Collect every line of the listing below that contains the word "зола", and copy each one in full.

◇ ◇ ◇ ◇ ◇ ◇ ◇

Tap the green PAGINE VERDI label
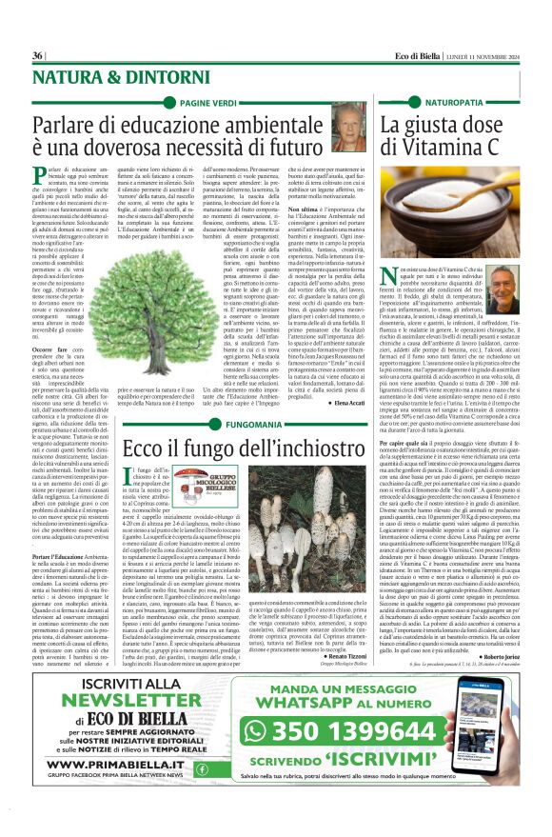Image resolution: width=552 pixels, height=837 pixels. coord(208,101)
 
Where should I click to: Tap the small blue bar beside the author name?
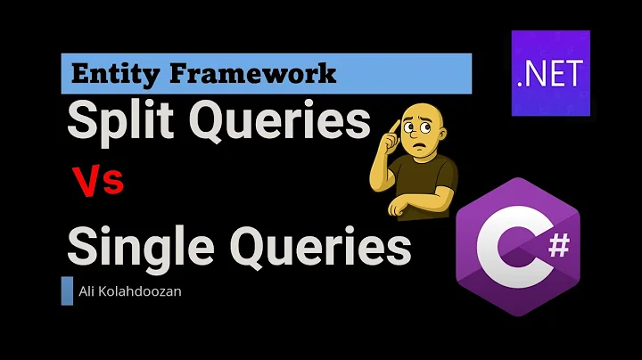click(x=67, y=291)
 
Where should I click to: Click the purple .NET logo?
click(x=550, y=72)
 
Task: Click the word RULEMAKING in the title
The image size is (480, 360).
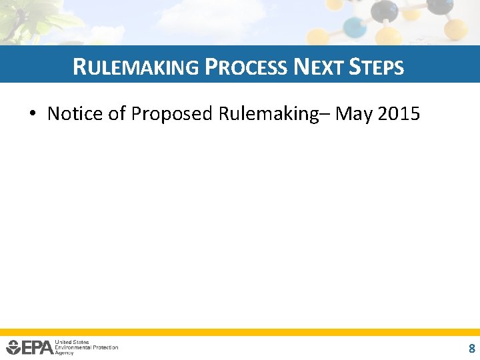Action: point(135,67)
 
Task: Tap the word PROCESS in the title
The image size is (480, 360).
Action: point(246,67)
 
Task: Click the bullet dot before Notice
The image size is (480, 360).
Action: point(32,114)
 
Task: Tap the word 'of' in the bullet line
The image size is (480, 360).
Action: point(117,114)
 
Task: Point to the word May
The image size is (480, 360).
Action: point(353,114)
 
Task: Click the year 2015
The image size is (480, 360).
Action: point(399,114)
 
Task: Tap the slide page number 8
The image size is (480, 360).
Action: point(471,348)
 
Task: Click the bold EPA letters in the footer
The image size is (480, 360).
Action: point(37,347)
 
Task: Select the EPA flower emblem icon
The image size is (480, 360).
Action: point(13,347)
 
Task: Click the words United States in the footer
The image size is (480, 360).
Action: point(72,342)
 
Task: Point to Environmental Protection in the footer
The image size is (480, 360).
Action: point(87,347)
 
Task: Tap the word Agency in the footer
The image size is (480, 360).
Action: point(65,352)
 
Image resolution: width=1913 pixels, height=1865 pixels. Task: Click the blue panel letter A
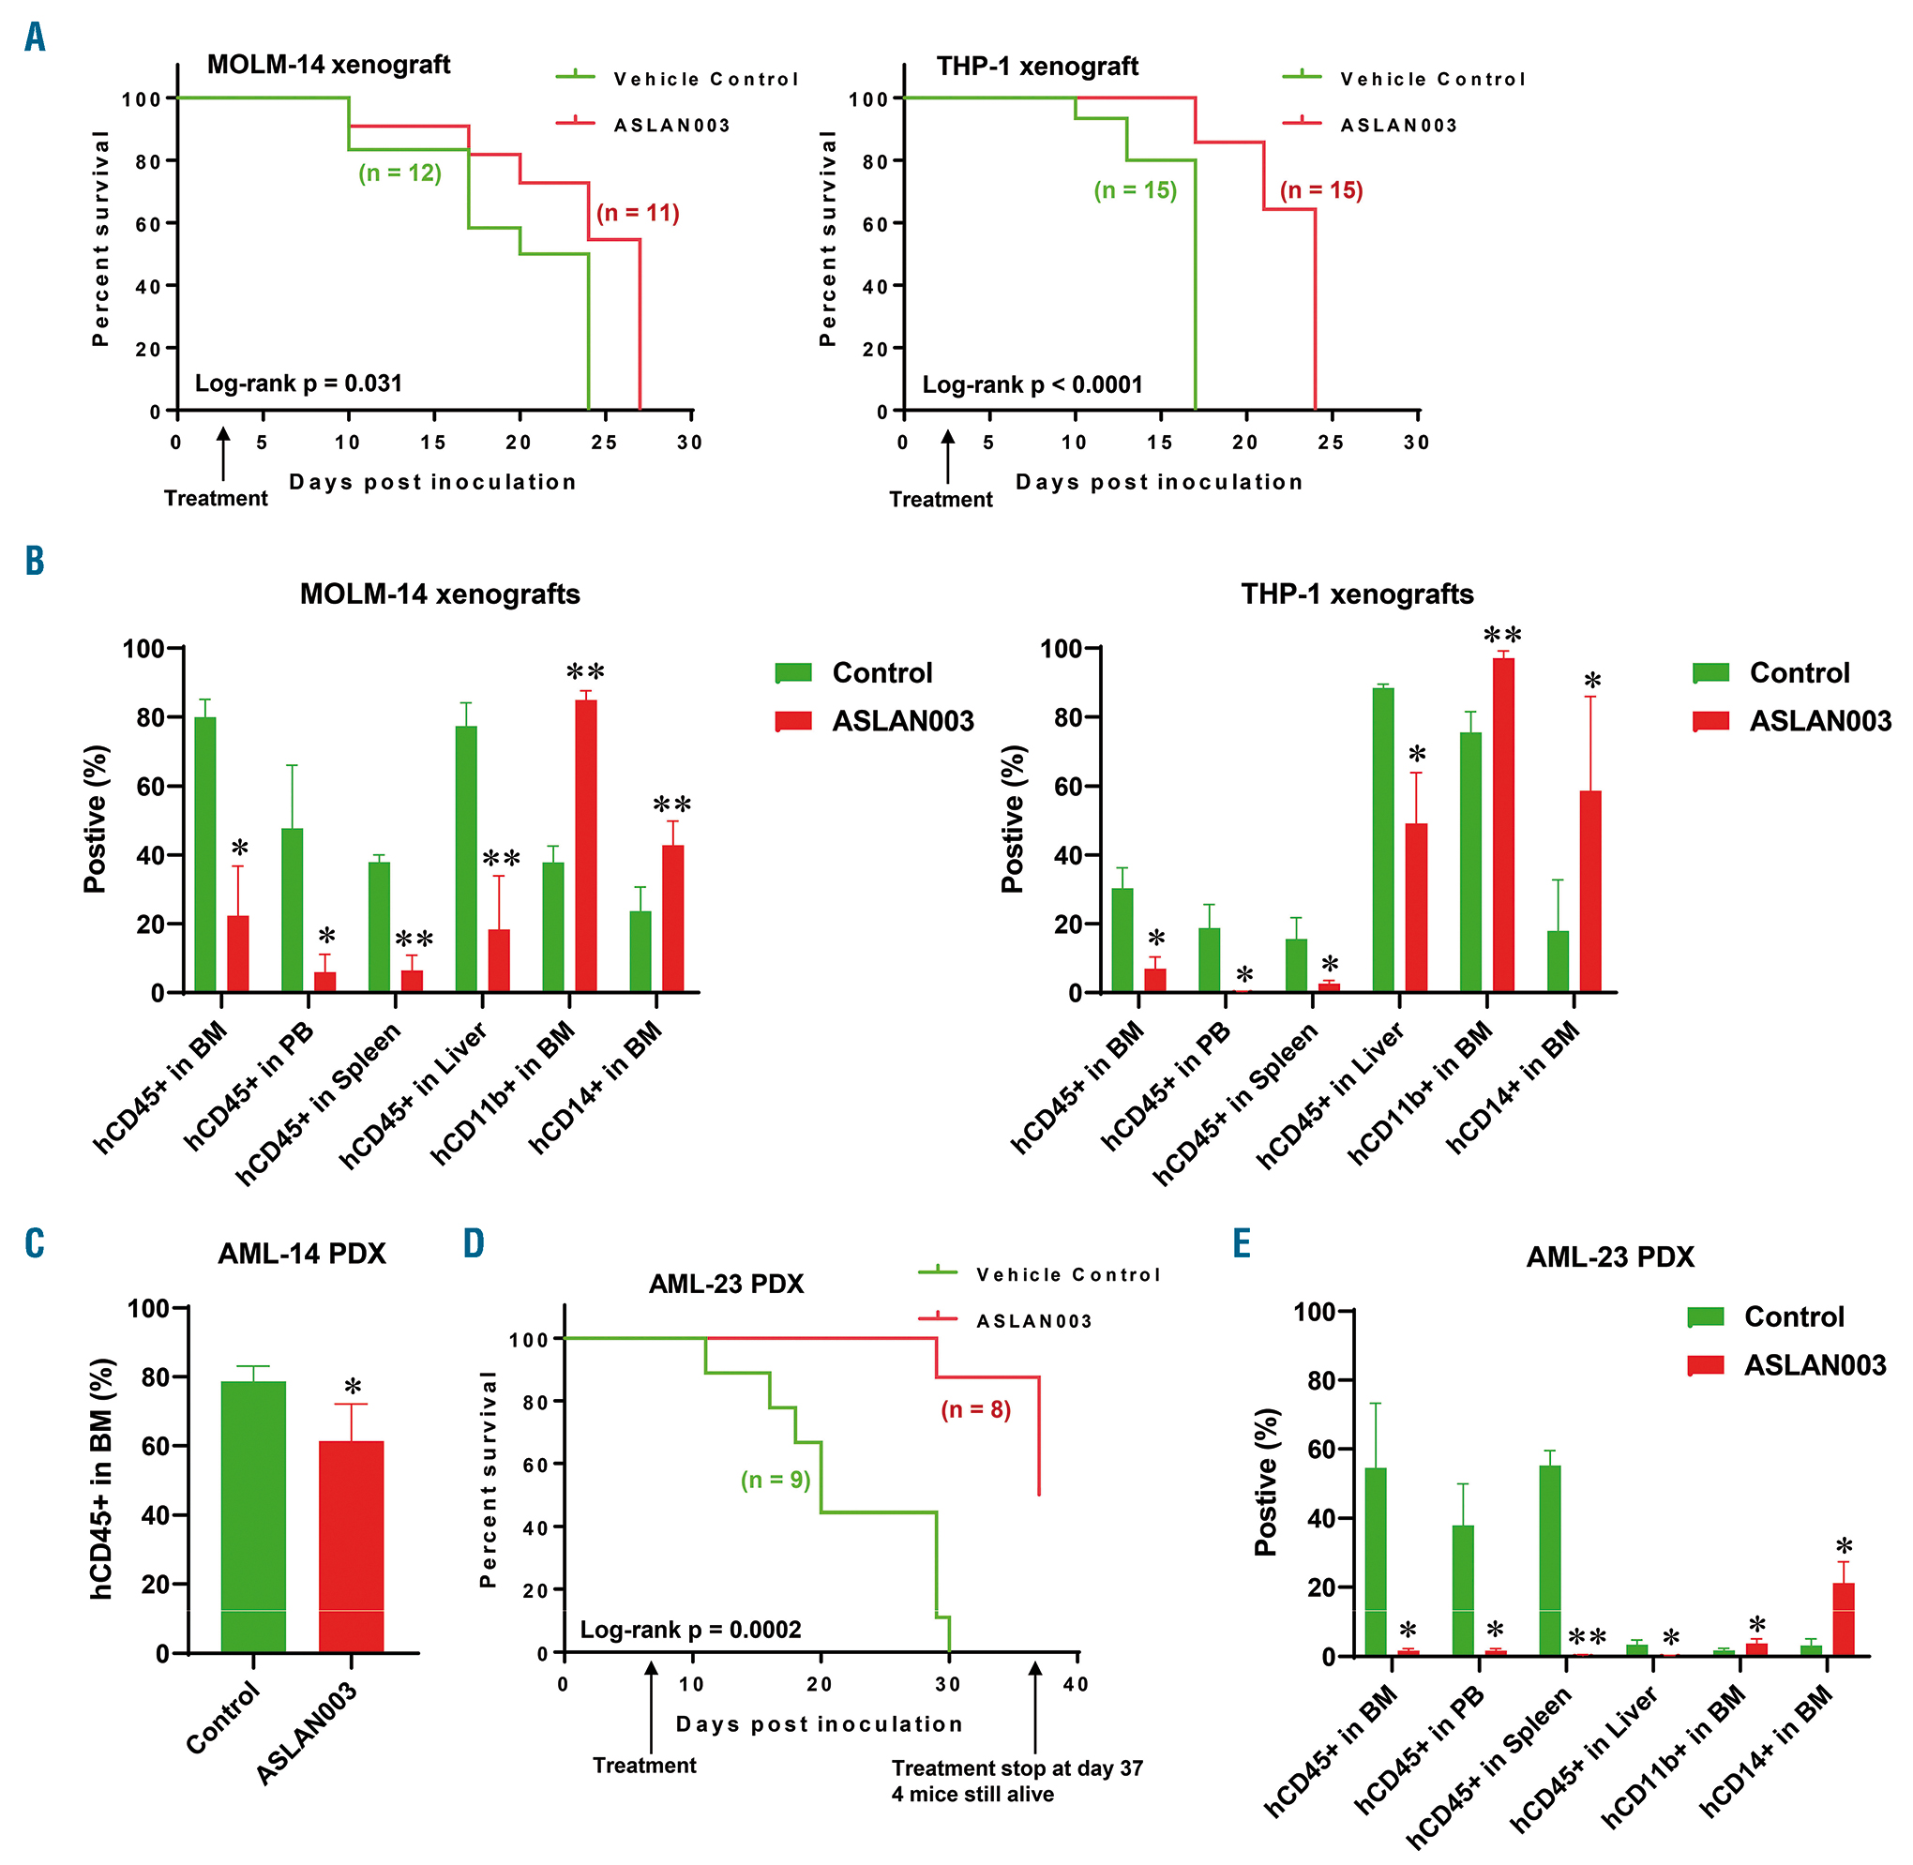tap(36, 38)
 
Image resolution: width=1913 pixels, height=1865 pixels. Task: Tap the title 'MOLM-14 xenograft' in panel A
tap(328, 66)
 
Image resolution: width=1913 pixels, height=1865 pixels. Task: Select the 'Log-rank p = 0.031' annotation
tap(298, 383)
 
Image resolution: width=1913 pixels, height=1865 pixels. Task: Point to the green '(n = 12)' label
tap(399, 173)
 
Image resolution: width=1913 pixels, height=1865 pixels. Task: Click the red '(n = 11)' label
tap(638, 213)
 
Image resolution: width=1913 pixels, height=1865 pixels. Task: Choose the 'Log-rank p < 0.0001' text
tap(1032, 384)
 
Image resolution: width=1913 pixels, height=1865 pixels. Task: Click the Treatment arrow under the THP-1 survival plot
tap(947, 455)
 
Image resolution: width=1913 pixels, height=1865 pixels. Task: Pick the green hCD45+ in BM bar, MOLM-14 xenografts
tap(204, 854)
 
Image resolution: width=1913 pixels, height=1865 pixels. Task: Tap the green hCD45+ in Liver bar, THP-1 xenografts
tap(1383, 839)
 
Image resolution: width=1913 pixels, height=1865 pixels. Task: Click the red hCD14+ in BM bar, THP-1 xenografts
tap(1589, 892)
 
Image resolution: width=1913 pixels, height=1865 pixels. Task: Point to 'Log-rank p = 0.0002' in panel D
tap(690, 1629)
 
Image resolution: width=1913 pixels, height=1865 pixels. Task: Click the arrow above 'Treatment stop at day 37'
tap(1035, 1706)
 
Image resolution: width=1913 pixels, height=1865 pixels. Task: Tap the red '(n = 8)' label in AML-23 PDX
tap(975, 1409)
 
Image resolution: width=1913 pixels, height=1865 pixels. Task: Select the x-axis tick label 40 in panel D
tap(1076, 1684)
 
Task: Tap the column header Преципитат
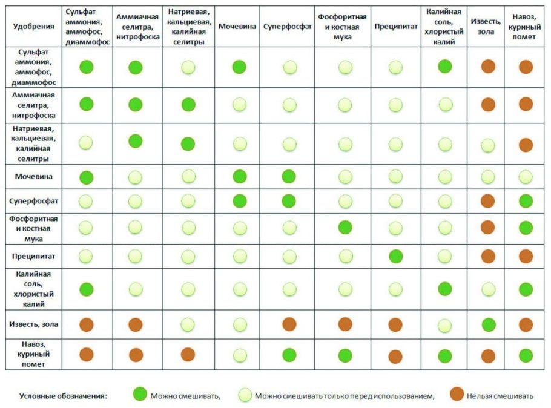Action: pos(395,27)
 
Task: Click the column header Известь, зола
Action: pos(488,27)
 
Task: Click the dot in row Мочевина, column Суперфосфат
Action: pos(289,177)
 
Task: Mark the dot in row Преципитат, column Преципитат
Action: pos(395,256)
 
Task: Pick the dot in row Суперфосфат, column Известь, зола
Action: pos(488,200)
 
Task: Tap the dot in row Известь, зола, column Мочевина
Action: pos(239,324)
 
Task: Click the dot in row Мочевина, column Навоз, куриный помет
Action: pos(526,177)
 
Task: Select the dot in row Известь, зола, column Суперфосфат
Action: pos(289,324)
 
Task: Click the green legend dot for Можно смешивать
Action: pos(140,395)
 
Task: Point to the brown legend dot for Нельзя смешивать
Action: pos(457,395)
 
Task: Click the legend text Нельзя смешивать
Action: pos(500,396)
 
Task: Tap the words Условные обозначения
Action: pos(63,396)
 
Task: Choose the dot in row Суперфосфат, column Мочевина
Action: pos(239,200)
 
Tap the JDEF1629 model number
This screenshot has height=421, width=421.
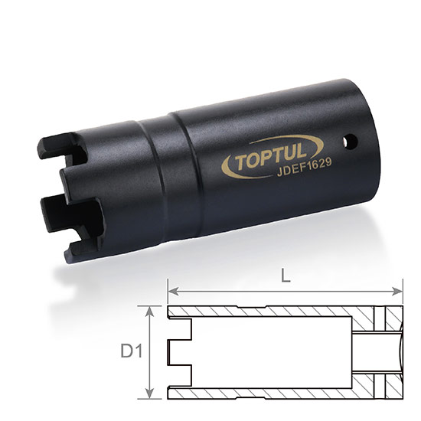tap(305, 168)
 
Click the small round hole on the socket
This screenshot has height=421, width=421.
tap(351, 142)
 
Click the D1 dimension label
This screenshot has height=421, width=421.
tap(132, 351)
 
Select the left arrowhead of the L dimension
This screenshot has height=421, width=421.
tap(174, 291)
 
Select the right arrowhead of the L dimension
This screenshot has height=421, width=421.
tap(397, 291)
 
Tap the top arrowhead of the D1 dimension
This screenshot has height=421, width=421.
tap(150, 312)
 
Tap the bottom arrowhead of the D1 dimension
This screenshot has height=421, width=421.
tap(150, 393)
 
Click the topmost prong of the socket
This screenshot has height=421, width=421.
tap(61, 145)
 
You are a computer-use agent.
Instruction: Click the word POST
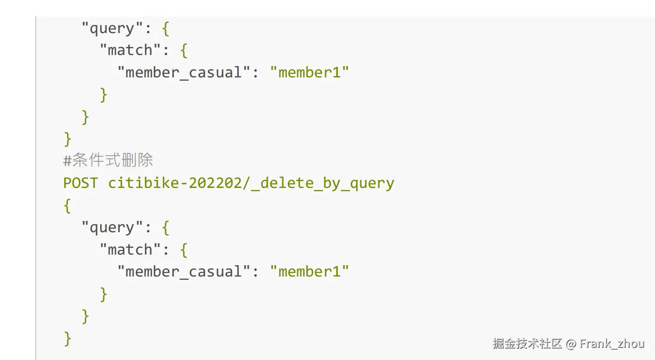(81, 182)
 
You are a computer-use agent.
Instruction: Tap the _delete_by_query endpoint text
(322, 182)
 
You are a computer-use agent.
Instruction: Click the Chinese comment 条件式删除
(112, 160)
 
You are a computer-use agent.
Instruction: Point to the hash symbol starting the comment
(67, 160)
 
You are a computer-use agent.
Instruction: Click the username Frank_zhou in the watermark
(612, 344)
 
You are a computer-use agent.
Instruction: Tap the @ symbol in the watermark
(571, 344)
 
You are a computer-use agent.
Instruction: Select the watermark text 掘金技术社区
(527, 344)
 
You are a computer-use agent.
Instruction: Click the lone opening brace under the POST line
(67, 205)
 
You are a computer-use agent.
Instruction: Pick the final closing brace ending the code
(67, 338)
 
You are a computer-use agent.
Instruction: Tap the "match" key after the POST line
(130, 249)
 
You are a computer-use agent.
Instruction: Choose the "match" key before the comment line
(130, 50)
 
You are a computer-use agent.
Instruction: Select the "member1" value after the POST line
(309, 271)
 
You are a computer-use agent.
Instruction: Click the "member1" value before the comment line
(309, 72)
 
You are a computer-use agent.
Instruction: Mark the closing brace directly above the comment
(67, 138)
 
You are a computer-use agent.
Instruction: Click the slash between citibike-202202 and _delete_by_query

◇ ◇ ◇ ◇ ◇ ◇ ◇

Response:
Task: Click the column header Известь, зола
Task: Pick the dot in row Суперфосфат, column Известь, зола
Task: Tap the dot in row Известь, зола, column Мочевина
Task: Select the dot in row Известь, зола, column Суперфосфат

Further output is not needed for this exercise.